I criminali, che già da due mesi orchestravano la sommossa, erano rimasti nell’ombra e non vi era il minimo sospetto tra le guardie o tra i funzionari della direzione che si potesse condensare un clima di violenza tanto feroce.

Il primo segnale d’allarme scattò dopo che, alla fine della sua ora d’aria, l’ergastolano e fondatore del Fronte Nazionale Rivoluzionario Mario Tuti, chiese un incontro con il direttore del penitenziario Cosimo Giordano. A pochi minuti dall’inizio di quel colloquio, ecco una pistola alla tempia di Giordano e l’arrivo dei soccorsi. Altri cinque uomini entrarono in azione, ma non si trattava di guardie bensì degli alleati di Tuti. I loro nomi erano Mario Ubaldo Rossi, Mario Marrocu, Gaetano Manca, Mario Cappai e Mario Tolu.

Ciò che li accomunava non era solo la condanna all’ergastolo, ma anche il desiderio di evasione. I criminali presero così in ostaggio 5 civili e 17 guardie iniziando a seviziarne diverse persone o ad usarle come scudo per i possibili attacchi esterni della polizia, intervenuta sul posto poco dopo la richiesta di intervento avanzata dal comandante degli agenti di custodia, il maresciallo Munno.

Il piano dei riottosi era molto semplice: trattare con le istituzioni per evadere dal carcere. Le richieste avanzate dal gruppo alla polizia furono le seguenti: un’auto blindata, un elicottero e un’imbarcazione per allontanarsi in sicurezza da Porto Azzurro.

Iniziarono quindi le prime contrattazioni e il caso tenne con il fiato sospeso i cittadini del luogo e tutti gli italiani. I media della penisola infatti provavano a riferire ogni aggiornamento sul caso. In apparenza però non c’era grande margine di miglioramento e la vicenda si protrasse per otto lunghissimi giorni.

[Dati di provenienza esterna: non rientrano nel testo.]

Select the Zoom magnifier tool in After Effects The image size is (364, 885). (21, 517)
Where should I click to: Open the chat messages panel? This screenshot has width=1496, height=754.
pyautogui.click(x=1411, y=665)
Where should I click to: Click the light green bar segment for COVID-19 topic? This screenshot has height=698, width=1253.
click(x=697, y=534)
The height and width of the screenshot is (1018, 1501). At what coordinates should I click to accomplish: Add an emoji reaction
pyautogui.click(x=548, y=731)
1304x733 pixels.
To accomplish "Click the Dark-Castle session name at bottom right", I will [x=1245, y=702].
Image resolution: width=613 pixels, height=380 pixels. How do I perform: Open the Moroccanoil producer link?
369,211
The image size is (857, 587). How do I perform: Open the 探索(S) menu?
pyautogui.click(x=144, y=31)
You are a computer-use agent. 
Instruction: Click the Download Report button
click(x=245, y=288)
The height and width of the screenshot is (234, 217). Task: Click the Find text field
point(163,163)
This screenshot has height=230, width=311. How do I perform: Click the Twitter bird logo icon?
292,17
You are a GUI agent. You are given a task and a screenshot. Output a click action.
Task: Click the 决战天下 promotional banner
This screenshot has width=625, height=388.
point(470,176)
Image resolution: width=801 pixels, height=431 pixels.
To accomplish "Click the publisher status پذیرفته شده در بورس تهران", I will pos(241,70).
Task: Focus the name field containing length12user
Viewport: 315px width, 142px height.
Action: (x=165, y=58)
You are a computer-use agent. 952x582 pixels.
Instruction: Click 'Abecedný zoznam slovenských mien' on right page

L’epilogo e il processo a Mario Tuti

Ad un tratto tuttavia la tensione svanì poiché un vasto numeri di detenuti del carcere si rifiutò di supportare i sovversivi e la polizia non concesse nessun concreto beneficio ai rivoltosi. I sei uomini a quel punto non avevano alcuno scampo: dovettero consegnare le armi al direttore.

Il primo agosto i rivoltosi asserragliati nel carcere quindi si arresero e tutti gli ostaggi vennero liberati. Iniziarono poi le indagini e di lì a poco anche il processo. Tuti venne condannato ad altri 14 anni di reclusione, reo di aver capeggiato la rivolta.

Nel 2013 però tutto cambiò. La sentenza definitiva è ancora oggi spiazzante e capace di ridefinire la nostra concezione di sicurezza così come quella di giustizia: la pena di Tuti fu commutata in regime di semilibertà.

Oggi, in quelle riprese che ripercorrono i momenti salienti della sollevazione, c’è anche il suo racconto, uno sguardo inedito da vinto (ma forse anche da indebito vincitore) di una lotta paradossale e senza precedenti. Un racconto insomma pregno di significato, tutto da scoprire.